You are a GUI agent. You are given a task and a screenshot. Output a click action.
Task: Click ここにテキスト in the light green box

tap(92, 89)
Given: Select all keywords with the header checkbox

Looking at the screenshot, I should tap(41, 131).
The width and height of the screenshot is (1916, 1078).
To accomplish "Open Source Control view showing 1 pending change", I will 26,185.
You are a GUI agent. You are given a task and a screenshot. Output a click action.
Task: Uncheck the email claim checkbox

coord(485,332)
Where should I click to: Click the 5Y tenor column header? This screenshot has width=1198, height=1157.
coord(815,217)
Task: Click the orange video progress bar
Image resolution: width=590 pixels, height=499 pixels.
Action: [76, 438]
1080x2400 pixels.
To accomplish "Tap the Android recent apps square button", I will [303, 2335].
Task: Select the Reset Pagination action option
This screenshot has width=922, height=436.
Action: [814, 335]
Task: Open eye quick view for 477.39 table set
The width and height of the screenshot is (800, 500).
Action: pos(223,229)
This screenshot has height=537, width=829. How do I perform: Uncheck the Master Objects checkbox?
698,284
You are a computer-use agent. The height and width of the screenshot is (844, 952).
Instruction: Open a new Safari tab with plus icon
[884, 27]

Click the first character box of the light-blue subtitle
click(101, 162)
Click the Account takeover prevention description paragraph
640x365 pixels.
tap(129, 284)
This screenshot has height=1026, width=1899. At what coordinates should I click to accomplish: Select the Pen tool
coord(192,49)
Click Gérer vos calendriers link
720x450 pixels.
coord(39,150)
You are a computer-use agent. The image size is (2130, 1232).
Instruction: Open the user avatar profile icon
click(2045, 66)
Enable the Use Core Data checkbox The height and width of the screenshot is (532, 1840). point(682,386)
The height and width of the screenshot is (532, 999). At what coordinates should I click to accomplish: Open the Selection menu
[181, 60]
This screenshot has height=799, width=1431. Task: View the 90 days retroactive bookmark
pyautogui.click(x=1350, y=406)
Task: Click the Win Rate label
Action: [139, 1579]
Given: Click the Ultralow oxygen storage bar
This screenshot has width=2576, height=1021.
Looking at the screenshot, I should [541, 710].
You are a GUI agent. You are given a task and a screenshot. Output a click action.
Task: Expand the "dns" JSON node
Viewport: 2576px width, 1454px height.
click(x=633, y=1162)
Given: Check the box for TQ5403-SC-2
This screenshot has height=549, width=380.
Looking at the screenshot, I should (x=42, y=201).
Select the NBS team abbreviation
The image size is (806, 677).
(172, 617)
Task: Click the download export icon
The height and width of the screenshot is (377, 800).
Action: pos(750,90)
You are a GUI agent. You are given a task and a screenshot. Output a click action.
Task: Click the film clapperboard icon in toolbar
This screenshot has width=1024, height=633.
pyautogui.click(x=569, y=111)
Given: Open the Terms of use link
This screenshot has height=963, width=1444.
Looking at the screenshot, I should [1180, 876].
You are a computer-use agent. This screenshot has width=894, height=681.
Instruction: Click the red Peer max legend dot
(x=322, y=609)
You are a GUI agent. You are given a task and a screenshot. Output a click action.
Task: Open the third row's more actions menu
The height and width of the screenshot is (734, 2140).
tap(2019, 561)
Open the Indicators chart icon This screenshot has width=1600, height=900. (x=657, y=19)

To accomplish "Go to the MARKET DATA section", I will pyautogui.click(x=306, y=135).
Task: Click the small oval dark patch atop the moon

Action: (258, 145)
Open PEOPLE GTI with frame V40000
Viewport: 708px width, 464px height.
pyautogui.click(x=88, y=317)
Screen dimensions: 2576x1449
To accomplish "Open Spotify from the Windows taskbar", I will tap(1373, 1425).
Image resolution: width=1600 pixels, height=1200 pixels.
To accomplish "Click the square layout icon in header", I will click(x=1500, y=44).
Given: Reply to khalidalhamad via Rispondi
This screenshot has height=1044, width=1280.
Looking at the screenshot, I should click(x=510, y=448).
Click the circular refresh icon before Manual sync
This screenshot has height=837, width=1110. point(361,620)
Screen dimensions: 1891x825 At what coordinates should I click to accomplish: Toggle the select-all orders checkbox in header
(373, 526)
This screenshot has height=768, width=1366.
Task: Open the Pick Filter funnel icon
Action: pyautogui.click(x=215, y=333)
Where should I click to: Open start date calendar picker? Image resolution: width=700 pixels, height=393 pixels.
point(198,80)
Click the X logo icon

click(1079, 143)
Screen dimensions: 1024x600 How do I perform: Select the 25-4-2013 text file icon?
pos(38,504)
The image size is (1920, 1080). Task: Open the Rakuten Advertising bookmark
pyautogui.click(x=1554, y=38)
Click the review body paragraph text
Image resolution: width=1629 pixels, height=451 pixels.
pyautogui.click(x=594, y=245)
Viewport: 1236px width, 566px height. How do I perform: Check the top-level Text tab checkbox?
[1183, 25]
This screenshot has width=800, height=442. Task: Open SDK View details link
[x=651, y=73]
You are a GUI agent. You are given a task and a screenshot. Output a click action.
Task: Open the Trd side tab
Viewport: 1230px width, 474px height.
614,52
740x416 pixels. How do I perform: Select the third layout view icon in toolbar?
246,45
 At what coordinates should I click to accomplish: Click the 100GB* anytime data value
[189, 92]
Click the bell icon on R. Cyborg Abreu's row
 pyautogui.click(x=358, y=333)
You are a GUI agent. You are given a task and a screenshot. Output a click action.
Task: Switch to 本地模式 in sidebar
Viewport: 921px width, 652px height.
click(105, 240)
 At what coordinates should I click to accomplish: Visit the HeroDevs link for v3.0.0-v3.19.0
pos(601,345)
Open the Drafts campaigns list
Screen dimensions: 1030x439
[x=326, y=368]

WHAT YOU ARE ASKED TO DO
Reproduce every line of the data above, from first to last, without changing a single character.

RESULT
You are a GUI agent. You are given a task and a screenshot. Output a click action.
Task: Click ここにテキスト in the light green box

tap(92, 89)
Given: Select all keywords with the header checkbox

Looking at the screenshot, I should tap(41, 131).
The width and height of the screenshot is (1916, 1078).
To accomplish "Open Source Control view showing 1 pending change", I will 26,185.
You are a GUI agent. You are given a task and a screenshot. Output a click action.
Task: Uncheck the email claim checkbox

coord(485,332)
Where should I click to: Click the 5Y tenor column header? This screenshot has width=1198, height=1157.
coord(815,217)
Task: Click the orange video progress bar
Image resolution: width=590 pixels, height=499 pixels.
Action: [76, 438]
1080x2400 pixels.
To accomplish "Tap the Android recent apps square button", I will [303, 2335].
Task: Select the Reset Pagination action option
This screenshot has width=922, height=436.
Action: [814, 335]
Task: Open eye quick view for 477.39 table set
The width and height of the screenshot is (800, 500).
Action: pos(223,229)
This screenshot has height=537, width=829. How do I perform: Uncheck the Master Objects checkbox?
698,284
You are a computer-use agent. The height and width of the screenshot is (844, 952).
Instruction: Open a new Safari tab with plus icon
[884, 27]

Click the first character box of the light-blue subtitle
click(101, 162)
Click the Account takeover prevention description paragraph
640x365 pixels.
tap(129, 284)
This screenshot has height=1026, width=1899. At what coordinates should I click to accomplish: Select the Pen tool
coord(192,49)
Click Gérer vos calendriers link
720x450 pixels.
coord(39,150)
You are a computer-use agent. The image size is (2130, 1232).
Instruction: Open the user avatar profile icon
click(2045, 66)
Enable the Use Core Data checkbox The height and width of the screenshot is (532, 1840). point(682,386)
The height and width of the screenshot is (532, 999). At what coordinates should I click to accomplish: Open the Selection menu
[181, 60]
This screenshot has height=799, width=1431. Task: View the 90 days retroactive bookmark
pyautogui.click(x=1350, y=406)
Task: Click the Win Rate label
Action: [139, 1579]
Given: Click the Ultralow oxygen storage bar
This screenshot has width=2576, height=1021.
Looking at the screenshot, I should [541, 710].
You are a GUI agent. You are given a task and a screenshot. Output a click action.
Task: Expand the "dns" JSON node
Viewport: 2576px width, 1454px height.
click(x=633, y=1162)
Given: Check the box for TQ5403-SC-2
This screenshot has height=549, width=380.
Looking at the screenshot, I should (x=42, y=201).
Select the NBS team abbreviation
The image size is (806, 677).
(172, 617)
Task: Click the download export icon
The height and width of the screenshot is (377, 800).
Action: pos(750,90)
You are a GUI agent. You are given a task and a screenshot. Output a click action.
Task: Click the film clapperboard icon in toolbar
This screenshot has width=1024, height=633.
pyautogui.click(x=569, y=111)
Given: Open the Terms of use link
This screenshot has height=963, width=1444.
Looking at the screenshot, I should [1180, 876].
You are a computer-use agent. This screenshot has width=894, height=681.
Instruction: Click the red Peer max legend dot
(x=322, y=609)
You are a GUI agent. You are given a task and a screenshot. Output a click action.
Task: Open the third row's more actions menu
The height and width of the screenshot is (734, 2140).
tap(2019, 561)
Open the Indicators chart icon This screenshot has width=1600, height=900. (x=657, y=19)

To accomplish "Go to the MARKET DATA section", I will pyautogui.click(x=306, y=135).
Task: Click the small oval dark patch atop the moon

Action: (258, 145)
Open PEOPLE GTI with frame V40000
Viewport: 708px width, 464px height.
pyautogui.click(x=88, y=317)
Screen dimensions: 2576x1449
To accomplish "Open Spotify from the Windows taskbar", I will tap(1373, 1425).
Image resolution: width=1600 pixels, height=1200 pixels.
To accomplish "Click the square layout icon in header", I will click(x=1500, y=44).
Given: Reply to khalidalhamad via Rispondi
This screenshot has height=1044, width=1280.
Looking at the screenshot, I should click(x=510, y=448).
Click the circular refresh icon before Manual sync
This screenshot has height=837, width=1110. point(361,620)
Screen dimensions: 1891x825 At what coordinates should I click to accomplish: Toggle the select-all orders checkbox in header
(373, 526)
This screenshot has height=768, width=1366.
Task: Open the Pick Filter funnel icon
Action: pyautogui.click(x=215, y=333)
Where should I click to: Open start date calendar picker? Image resolution: width=700 pixels, height=393 pixels.
point(198,80)
Click the X logo icon

click(1079, 143)
Screen dimensions: 1024x600 How do I perform: Select the 25-4-2013 text file icon?
pos(38,504)
The image size is (1920, 1080). Task: Open the Rakuten Advertising bookmark
pyautogui.click(x=1554, y=38)
Click the review body paragraph text
Image resolution: width=1629 pixels, height=451 pixels.
pyautogui.click(x=594, y=245)
Viewport: 1236px width, 566px height. How do I perform: Check the top-level Text tab checkbox?
[1183, 25]
This screenshot has width=800, height=442. Task: Open SDK View details link
[x=651, y=73]
You are a GUI agent. You are given a task and a screenshot. Output a click action.
Task: Open the Trd side tab
Viewport: 1230px width, 474px height.
614,52
740x416 pixels. How do I perform: Select the third layout view icon in toolbar?
246,45
 At what coordinates should I click to accomplish: Click the 100GB* anytime data value
[189, 92]
Click the bell icon on R. Cyborg Abreu's row
 pyautogui.click(x=358, y=333)
You are a GUI agent. You are given a task and a screenshot. Output a click action.
Task: Switch to 本地模式 in sidebar
Viewport: 921px width, 652px height.
click(105, 240)
 At what coordinates should I click to accomplish: Visit the HeroDevs link for v3.0.0-v3.19.0
pos(601,345)
Open the Drafts campaigns list
Screen dimensions: 1030x439
[x=326, y=368]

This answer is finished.